CBIZ KA, a third-party vendor for Prime Healthcare (Prime), discovered a security incident involving CBIZ’s use of MOVEit Transfer software, which has recently reported a security vulnerability. Prime takes the responsibility of safeguarding your information very seriously, and while Prime systems were not involved in the incident, CBIZ KA uses MOVEit Transfer to securely transfer data files in the normal course of business.
CBIZ KA promptly launched an investigation, with the assistance of cybersecurity professionals, into the nature and scope of the MOVEit vulnerability. On September 20, 2023 CBIZ KA sent Prime Healthcare the files of its patients involved, which contained the name and one or more of the following for certain patients: date of birth, address, medical record number, Social Security Number, admission date, and discharge date.

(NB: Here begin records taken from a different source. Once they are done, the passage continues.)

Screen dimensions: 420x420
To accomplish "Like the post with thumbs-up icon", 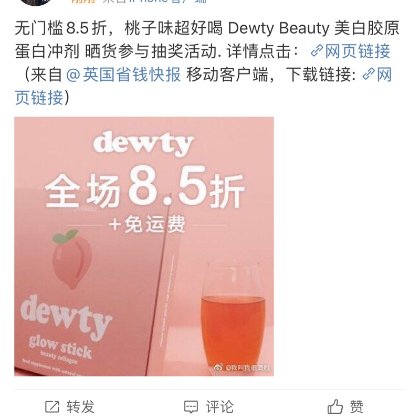I will point(335,407).
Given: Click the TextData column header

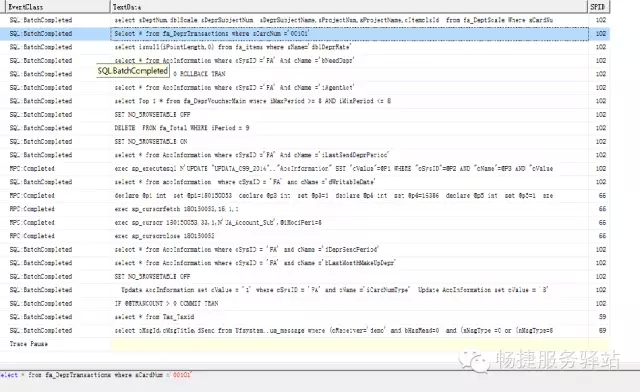Looking at the screenshot, I should click(349, 7).
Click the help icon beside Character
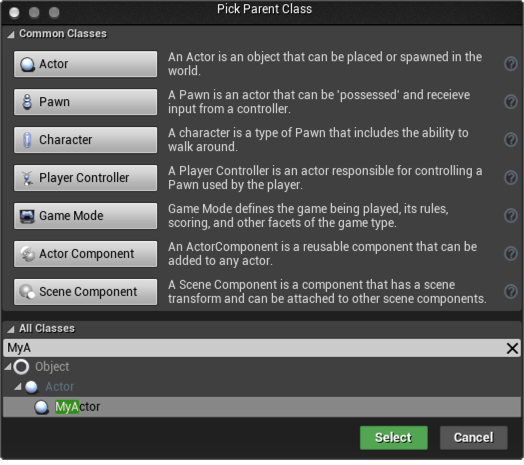Screen dimensions: 524x465 (x=511, y=139)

The identified vulnerability on the MOVEit Transfer server has been patched. CBIZ KA also reviewed the protocols in place with vendors to help prevent something like this from happening again.
For eligible individuals whose Social Security numbers may have been involved in the incident, CBIZ KA is offering complimentary credit monitoring and identity protection services through Kroll. If you believe you are affected by this incident and do not receive a notice letter by Wednesday, December 13th, please call (866) 547-6909, Monday through Friday, between 9:00 a.m. to 6:30 p.m. Eastern Time (excluding major U.S. holidays).

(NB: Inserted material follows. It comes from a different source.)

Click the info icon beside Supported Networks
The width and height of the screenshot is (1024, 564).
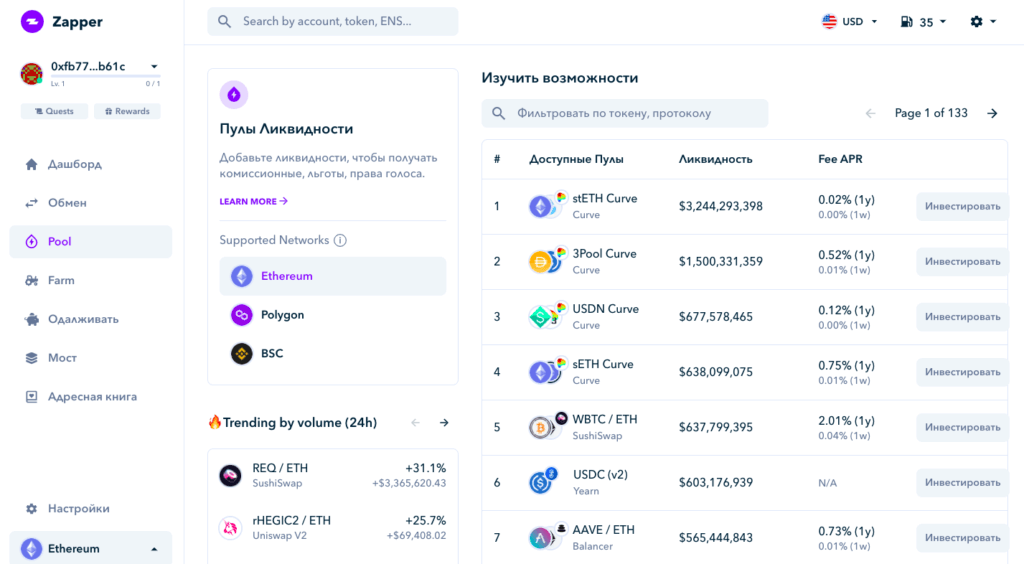pos(340,240)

Source: Saint Michael’s Medical Center, December 4
NOTE:
DataBreaches contacted Prime Healthcare to inquire how many of their hospitals and locations were affected. Elizabeth Nikels Prime Healthcare Vice President, Communications and Public Relations responded that nine of the Prime hospitals were affected by their vendor’s breach. None of the facilities use MOVEit, but their vendor does. Prime Healthcare has 45 hospitals and more than 300 outpatient locations in 14 states. In addition to Saint Michael’s Medical Center, Roxborough Memorial Hospital, Garden City Hospital, Landmark Medical Center, Lower Bucks Hospital, Saint Clare’s Hospital, Lake Huron Medical Center, St. Mary’s General Hospital, and Suburban Community Hospital.